How to work with GPUs

Overview

Graphics Processing Units (GPUs) are used for specialized computing tasks such as machine learning and 3D modeling. They are designed to accelerate highly parallel workloads. If your application or program is not GPU-enabled, requesting a GPU will not improve performance.

This article covers available GPU resources, how to request a GPU in Slurm interactively and in a batch script, and how to confirm the GPU is being utilized.

We ask that users start by requesting a single GPU and confirm that their job is utilizing it before requesting additional GPUs. GPU jobs may remain pending for some time—this is normal, as GPU resources are limited and in high demand. Using specific constraints may increase wait time. 

Available GPU Resources

GPU Type Nodes GPUs per Node VRAM per GPU (GB)
L40S alh[1-6] 4 48
H200 msa[1-4] 4 141
V100 rom1 2 16
V100 voh[1,3-8] 4 16

Checking GPU Availability

GPUs are available in the gpu QoS.

You can check GPU availability with the ‘freenodes’ command: 

freenodes -g gpu

 

Requesting GPU resources

To request a GPU, you need to use the gpu QoS and use the ‘--gres=gpu:1’ directive. You can modify the number for how many GPUs you’d like to request. You can utilize the ‘--constraint’ directive to specify a specific GPU type you’d like to target, such as l40s, h200, and v100.

In a batch script:

#SBATCH -q gpu 

#SBATCH --gres=gpu:1

You can further specify a GPU type with its constraint: 

#SBATCH --constraint=h200 

There is an example GPU job batch script available for users to copy and modify for their needs. 

To copy the script, where ‘.’ is the current directory you are in: 

cp /wsu/el7/scripts/tutorial/gpu.sh .

In an interactive job: 

srun -q gpu -n 1 --mem=4G --gres=gpu:1 -t 2:00:00 --pty bash

You can further specify a GPU type with its constraint: 

srun -q gpu -n 1 --mem=4G --constraint=h200 --gres=gpu:1 -t 2:00:00 --pty bash

You can also use our helper command: 

igpu 

Confirming GPU allocation and usage

There are a few commands you can use to confirm GPU information after your job starts.
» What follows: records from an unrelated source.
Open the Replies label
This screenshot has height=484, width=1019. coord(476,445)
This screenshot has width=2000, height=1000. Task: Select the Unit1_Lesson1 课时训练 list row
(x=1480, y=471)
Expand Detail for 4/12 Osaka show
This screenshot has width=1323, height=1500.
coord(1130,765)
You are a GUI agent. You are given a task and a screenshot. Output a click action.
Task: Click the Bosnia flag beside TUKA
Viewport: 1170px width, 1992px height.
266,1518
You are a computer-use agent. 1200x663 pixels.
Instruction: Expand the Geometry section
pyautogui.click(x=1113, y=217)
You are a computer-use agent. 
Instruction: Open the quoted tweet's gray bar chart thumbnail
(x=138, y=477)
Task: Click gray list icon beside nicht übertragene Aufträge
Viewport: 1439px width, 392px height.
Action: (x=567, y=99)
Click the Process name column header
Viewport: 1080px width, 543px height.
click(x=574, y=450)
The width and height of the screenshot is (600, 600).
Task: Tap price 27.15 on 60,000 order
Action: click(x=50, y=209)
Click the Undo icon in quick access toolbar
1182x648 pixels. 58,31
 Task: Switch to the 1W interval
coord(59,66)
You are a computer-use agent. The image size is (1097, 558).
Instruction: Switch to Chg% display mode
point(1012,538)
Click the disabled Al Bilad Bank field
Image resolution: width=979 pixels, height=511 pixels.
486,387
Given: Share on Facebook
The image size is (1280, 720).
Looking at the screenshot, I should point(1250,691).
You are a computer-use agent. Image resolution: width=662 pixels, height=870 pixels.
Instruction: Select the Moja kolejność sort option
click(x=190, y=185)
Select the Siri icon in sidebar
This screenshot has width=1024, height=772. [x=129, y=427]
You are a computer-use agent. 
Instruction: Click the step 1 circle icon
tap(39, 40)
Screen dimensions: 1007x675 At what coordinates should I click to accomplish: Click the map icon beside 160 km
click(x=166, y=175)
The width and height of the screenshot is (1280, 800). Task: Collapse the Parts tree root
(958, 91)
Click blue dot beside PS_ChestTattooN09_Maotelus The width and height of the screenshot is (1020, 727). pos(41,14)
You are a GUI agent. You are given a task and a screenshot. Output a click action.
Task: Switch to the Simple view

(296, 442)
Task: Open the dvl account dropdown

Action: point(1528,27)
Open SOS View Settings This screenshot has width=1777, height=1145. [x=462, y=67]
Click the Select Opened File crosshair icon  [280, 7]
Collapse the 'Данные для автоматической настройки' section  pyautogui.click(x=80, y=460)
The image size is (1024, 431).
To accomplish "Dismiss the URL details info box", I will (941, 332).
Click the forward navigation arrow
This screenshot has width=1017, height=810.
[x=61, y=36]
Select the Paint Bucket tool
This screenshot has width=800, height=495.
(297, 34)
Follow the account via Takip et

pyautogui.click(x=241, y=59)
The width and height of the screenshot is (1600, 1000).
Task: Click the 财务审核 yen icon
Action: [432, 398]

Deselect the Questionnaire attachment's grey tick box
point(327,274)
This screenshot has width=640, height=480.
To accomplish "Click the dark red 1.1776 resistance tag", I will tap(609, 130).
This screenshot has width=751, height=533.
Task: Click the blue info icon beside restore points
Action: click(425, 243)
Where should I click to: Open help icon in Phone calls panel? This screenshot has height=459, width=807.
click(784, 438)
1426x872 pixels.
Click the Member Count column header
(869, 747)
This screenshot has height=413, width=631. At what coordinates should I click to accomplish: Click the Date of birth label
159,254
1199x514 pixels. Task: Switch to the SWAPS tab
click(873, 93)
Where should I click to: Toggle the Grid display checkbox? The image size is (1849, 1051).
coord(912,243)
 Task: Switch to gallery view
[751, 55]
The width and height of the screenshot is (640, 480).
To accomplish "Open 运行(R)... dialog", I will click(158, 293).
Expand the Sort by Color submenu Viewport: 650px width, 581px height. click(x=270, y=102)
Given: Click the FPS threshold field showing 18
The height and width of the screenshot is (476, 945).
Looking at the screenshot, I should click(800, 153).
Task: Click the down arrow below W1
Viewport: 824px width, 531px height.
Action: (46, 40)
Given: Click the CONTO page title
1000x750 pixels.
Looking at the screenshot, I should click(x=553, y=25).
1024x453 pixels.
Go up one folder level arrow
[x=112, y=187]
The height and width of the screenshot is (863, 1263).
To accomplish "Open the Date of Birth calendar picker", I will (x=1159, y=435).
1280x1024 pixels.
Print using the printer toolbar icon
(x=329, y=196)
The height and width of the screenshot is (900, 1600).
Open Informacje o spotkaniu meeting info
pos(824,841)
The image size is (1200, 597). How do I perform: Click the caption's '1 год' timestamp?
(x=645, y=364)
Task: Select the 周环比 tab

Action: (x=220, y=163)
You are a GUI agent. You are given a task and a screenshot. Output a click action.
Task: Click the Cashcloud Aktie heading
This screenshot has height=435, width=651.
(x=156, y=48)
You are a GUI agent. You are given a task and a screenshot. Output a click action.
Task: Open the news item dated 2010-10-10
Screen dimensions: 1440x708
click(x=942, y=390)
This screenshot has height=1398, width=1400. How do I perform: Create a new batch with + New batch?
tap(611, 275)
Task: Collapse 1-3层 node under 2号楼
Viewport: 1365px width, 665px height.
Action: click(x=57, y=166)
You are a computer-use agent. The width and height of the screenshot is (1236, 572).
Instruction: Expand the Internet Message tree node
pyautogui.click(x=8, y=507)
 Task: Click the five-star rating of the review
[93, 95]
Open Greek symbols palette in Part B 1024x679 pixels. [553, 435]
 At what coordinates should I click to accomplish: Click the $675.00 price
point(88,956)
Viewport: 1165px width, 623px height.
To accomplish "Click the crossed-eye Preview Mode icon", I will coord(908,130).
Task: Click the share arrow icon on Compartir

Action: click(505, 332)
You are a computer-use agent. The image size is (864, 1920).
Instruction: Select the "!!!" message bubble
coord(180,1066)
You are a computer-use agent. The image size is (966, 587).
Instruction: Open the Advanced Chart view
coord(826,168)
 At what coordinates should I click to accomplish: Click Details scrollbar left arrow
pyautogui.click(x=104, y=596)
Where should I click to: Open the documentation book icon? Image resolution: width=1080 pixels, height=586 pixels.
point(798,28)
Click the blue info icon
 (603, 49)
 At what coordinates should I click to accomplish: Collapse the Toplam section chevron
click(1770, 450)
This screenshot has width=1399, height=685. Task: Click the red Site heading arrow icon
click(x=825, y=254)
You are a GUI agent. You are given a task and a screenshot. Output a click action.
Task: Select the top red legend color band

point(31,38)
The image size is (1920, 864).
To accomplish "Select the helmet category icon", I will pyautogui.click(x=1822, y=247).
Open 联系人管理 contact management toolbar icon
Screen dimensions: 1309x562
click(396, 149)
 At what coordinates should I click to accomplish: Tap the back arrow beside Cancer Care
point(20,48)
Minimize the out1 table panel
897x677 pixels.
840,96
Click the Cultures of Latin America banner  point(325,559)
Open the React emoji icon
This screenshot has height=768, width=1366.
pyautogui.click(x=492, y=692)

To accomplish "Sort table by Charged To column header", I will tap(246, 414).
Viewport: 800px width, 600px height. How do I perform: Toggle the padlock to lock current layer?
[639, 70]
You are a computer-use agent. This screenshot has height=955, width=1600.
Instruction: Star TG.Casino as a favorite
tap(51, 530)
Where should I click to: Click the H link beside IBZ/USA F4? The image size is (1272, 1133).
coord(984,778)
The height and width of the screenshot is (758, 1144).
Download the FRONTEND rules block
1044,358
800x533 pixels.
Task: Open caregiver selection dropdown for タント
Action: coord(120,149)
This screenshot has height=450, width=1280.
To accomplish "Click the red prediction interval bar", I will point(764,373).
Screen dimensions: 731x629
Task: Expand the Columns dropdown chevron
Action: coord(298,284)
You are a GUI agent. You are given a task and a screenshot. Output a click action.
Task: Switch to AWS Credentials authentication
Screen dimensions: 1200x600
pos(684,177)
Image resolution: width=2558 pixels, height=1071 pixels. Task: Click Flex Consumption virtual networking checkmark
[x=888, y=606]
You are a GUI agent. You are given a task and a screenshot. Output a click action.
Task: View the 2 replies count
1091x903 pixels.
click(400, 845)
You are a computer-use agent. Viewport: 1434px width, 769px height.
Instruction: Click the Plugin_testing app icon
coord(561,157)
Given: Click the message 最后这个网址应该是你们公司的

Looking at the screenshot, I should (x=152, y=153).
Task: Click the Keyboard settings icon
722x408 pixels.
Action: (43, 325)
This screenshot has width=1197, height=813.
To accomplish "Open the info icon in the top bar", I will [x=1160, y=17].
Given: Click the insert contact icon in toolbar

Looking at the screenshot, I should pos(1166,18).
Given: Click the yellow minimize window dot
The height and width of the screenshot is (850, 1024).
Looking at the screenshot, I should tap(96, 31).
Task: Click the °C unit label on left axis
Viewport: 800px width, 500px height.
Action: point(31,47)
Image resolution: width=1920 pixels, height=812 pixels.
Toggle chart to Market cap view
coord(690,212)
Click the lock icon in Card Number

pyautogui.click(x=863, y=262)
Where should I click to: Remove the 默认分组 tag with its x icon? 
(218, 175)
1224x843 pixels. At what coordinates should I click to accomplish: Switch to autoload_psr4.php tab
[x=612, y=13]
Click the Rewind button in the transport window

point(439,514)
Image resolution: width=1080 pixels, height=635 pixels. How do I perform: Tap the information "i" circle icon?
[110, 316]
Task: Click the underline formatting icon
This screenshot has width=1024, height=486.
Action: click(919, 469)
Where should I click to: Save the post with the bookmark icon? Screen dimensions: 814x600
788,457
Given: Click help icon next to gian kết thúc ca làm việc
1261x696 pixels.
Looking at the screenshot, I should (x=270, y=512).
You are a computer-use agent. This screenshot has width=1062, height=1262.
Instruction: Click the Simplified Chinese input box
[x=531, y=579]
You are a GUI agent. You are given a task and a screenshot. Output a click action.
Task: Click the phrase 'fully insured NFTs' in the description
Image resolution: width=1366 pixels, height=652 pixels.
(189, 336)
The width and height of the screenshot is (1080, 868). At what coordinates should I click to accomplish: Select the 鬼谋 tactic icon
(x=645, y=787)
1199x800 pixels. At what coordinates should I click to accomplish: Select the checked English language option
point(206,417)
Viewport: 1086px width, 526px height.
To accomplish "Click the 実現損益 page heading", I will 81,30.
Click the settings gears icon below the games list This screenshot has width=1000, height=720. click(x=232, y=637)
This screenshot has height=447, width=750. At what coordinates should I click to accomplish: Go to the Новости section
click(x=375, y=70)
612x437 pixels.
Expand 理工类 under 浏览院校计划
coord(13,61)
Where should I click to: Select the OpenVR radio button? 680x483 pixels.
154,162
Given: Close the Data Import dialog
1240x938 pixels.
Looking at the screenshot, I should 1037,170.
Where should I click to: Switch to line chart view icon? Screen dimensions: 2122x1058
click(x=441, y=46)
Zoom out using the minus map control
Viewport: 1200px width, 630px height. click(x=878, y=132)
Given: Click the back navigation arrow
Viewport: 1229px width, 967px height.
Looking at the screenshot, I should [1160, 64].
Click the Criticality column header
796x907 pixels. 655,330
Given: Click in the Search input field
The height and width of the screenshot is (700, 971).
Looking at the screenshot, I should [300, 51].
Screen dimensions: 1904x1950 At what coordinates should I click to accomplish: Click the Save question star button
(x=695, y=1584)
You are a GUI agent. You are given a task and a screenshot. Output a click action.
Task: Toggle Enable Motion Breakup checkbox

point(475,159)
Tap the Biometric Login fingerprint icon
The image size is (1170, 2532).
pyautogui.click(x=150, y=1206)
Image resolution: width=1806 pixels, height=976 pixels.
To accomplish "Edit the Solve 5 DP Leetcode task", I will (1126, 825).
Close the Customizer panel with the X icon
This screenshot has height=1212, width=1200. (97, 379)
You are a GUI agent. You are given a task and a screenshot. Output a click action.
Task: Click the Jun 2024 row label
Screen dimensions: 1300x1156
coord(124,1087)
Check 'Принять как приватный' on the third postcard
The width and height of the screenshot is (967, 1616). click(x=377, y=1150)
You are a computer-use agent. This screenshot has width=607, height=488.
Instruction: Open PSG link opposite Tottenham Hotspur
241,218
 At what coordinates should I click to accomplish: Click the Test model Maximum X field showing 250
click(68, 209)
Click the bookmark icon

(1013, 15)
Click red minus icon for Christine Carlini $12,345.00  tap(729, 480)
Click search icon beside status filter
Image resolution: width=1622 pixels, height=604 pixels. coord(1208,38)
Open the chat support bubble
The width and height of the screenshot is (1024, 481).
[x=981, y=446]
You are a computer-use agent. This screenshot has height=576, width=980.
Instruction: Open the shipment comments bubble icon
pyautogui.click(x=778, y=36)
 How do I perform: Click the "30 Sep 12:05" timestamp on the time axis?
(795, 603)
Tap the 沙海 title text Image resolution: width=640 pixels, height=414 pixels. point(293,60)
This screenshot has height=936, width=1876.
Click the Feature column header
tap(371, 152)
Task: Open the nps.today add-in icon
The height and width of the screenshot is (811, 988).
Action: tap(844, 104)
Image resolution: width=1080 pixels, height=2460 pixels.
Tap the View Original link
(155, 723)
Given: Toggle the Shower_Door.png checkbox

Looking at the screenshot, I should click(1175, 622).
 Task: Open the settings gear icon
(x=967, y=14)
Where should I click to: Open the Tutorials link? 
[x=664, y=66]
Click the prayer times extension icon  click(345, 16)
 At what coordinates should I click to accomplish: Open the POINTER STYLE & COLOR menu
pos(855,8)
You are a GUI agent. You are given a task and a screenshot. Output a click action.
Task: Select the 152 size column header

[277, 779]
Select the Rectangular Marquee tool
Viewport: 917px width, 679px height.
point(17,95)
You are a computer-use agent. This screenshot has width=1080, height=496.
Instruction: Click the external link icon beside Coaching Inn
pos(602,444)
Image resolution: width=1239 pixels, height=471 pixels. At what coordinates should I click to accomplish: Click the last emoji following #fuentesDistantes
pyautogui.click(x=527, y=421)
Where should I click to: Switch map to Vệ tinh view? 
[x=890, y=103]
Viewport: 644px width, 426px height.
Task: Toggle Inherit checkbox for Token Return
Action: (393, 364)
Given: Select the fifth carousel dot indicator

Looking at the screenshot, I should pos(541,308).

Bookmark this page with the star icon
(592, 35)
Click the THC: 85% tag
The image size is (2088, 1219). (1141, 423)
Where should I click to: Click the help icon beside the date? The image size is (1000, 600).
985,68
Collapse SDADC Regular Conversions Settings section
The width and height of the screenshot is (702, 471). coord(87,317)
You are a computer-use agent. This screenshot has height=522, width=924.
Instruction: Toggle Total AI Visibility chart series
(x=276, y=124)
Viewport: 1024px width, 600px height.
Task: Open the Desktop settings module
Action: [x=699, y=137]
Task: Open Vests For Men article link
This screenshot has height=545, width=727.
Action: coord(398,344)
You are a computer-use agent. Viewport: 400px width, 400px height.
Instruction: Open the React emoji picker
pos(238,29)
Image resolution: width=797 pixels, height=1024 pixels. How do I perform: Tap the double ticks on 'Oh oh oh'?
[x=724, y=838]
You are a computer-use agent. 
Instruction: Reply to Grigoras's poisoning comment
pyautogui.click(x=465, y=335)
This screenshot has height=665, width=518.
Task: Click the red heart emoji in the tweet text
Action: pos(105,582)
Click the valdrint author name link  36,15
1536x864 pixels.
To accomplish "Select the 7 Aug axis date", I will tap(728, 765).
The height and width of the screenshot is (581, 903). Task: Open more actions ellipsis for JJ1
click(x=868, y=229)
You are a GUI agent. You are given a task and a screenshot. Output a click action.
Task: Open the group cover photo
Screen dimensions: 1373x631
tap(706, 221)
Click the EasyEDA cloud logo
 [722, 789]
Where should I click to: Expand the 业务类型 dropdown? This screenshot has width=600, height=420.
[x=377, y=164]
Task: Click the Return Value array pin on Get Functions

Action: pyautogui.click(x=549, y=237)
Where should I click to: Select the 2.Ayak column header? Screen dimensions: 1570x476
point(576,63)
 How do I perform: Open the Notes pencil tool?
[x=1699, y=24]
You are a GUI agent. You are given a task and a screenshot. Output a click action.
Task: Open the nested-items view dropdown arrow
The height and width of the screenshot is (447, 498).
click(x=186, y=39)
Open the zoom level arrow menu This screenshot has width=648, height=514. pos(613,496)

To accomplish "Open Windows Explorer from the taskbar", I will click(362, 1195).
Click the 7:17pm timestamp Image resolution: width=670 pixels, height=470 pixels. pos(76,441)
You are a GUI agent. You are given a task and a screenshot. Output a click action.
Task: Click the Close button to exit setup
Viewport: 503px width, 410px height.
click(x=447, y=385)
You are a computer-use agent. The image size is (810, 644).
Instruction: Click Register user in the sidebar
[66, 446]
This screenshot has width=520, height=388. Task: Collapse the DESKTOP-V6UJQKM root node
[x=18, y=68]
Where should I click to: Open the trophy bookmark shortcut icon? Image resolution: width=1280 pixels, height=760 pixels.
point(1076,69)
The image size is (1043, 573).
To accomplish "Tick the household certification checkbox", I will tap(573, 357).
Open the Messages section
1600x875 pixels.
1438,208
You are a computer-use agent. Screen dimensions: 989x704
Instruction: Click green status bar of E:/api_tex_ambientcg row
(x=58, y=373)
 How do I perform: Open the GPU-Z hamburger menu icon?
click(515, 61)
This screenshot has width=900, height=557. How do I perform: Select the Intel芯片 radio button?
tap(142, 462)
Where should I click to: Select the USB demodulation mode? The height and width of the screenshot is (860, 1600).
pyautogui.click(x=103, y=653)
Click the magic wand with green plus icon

Check which node was assigned

You can check which node you were assigned to your job using:

 qme 

Connect to the node

Then you can ssh to the node your job is on, for example:

 ssh voh1

View GPU information

You can use the nvidia-smi command to view GPU information, including GPU memory usage, utilization, and active processes:

 nvidia-smi

In this example, a CUDA  program named cuda_example is being run and using nvidia-smi, we check to see if it is running on the GPU. We see that it is listed under Processes and is consuming GPU memory on GPU 0.

To continuously monitor GPU usage while your application is running, use: 

watch -n 2 nvidia-smi

If nvidia-smi shows no GPU utilization while your program is running, then your application may not be using the GPU.

GPU related modules

CUDA

CUDA is a parallel computing platform and programming model developed by NVIDIA for computational tasks on GPUs. With CUDA, programmers can speed up the computations significantly by making use of the GPUs.

CUDA is available as a module on the Grid.

To search for CUDA modules, run the following command:

module spider cuda

For CUDA versions 12.9, 13.0, and 13.2.1 we have containers available for use.

NVHPC SDK

The NVIDIA HPC SDK C, C++, and Fortran compilers support GPU acceleration of HPC modeling and simulation applications with standard C++ and Fortran, OpenACC® directives, and CUDA®. GPU-accelerated math libraries maximize performance on common HPC algorithms, and optimized communications libraries enable standards-based multi-GPU and scalable systems programming. Performance profiling and debugging tools simplify porting and optimization of HPC applications, and containerization tools enable easy deployment on-premises or in the cloud. With support for NVIDIA GPUs and Arm or x86-64 CPUs running Linux, the HPC SDK provides the tools you need to build NVIDIA GPU-accelerated HPC applications.

NVHPC is available as a module on the Grid.

To search for NVHPC modules, run the following command:

module spider nvhpc